Text excerpt
• • • •
And yet “Moscow Babylon,” as a local newspaper once described the metropolis, hasn’t suffered the fate of its namesake. The word “decadence,” which suggests a long, irreversible decline, is at odds with the city’s remarkable resilience. Moscow drove out Napoleon, endured Stalin, and is the most dynamic, wealthy, and culturally and politically alive place in the former Soviet Union. At least 12 million people live there; the streets are clogged with traffic from the rising number of drivers; and the subway system is jammed with up to 9 million riders a day, partly because migrants from Armenia to Uzbekistan are moving to Moscow in pursuit of a better life. While high oil prices have helped pump up the economy (see “ Moscow: Oil Town ,” Autumn 2007), Moscow’s diverse business sector also includes finance, fashion, media, advertising, marketing, and tourism. And though the city has legions of conspicuous consumers, tens of thousands of Muscovites, many of them middle-class young people in their twenties and thirties, have braved freezing cold to participate in street protests against the autocratic regime of Vladimir Putin.
So Moscow begs a solution to a riddle: How can a place justly renowned for its wickedness and inequities manage not only to survive but to thrive?
The search for an answer invites a meditation on the role that contrast plays in the formation of urban character. Moscow has never been purely a city of decadence. Rather, it has been for centuries a city of flamboyant, jarring disharmonies. “A city so irregular, so uncommon, so extraordinary and so contrasted, never before claimed my attention,” reported an English clergyman visiting Moscow in the 1770s.
• • • •
Collected data entries
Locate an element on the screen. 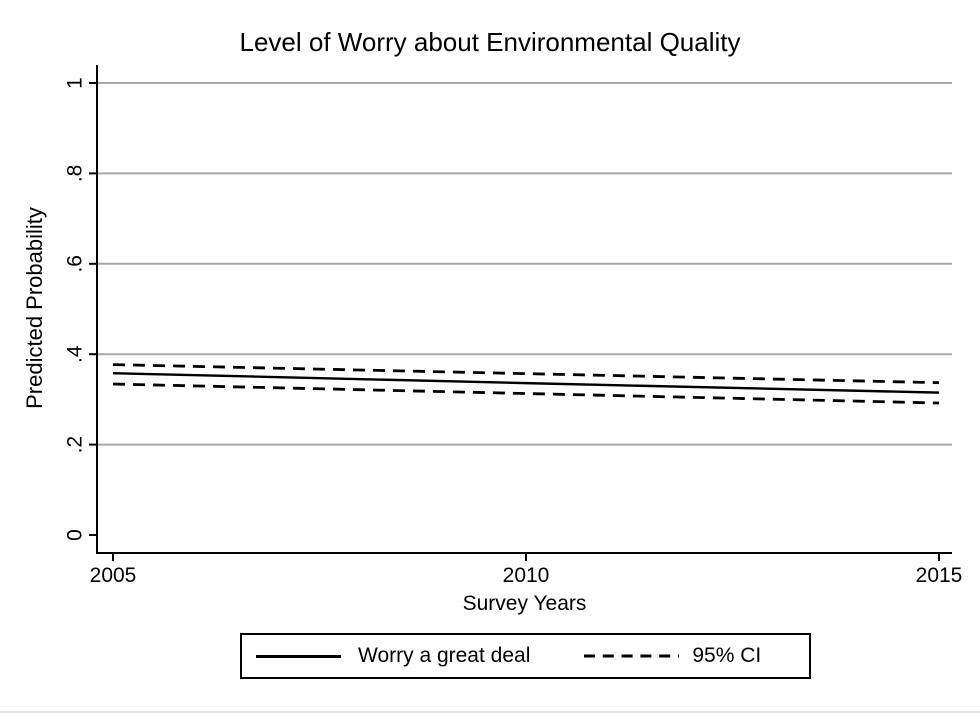  legend-label-worry: Worry a great deal is located at coordinates (444, 656).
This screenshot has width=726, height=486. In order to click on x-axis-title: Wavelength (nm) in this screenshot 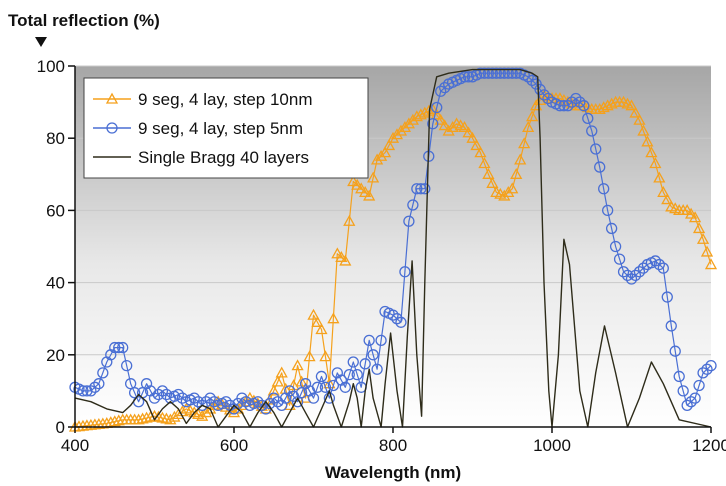, I will do `click(393, 472)`.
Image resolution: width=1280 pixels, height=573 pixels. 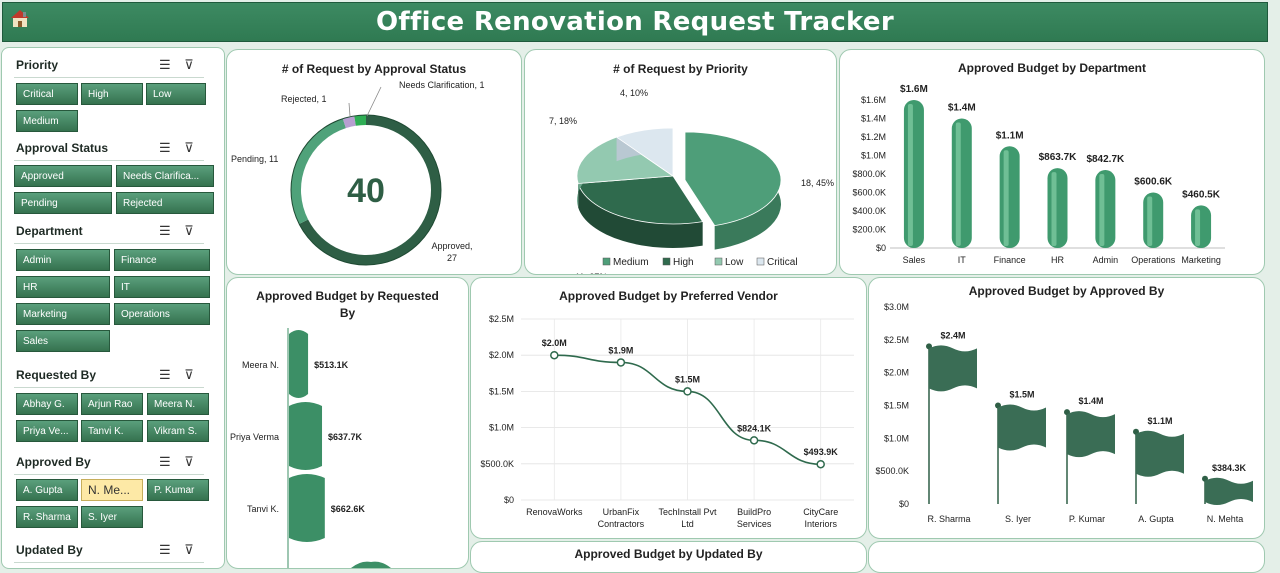 I want to click on bar-marketing, so click(x=1202, y=226).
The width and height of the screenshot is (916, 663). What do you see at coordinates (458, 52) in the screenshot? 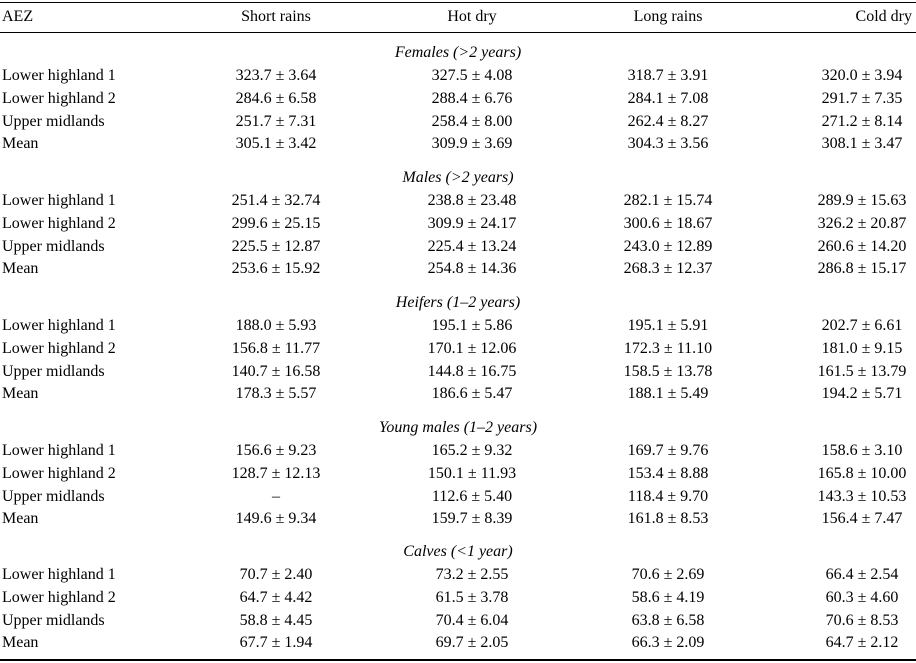
I see `group-title: Females (>2 years)` at bounding box center [458, 52].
• • • •
What you will do
List every field that the excerpt on Moscow names as part of the city's diverse business sector.

Exercise response
- Finance
- Fashion
- Media
- Advertising
- Marketing
- Tourism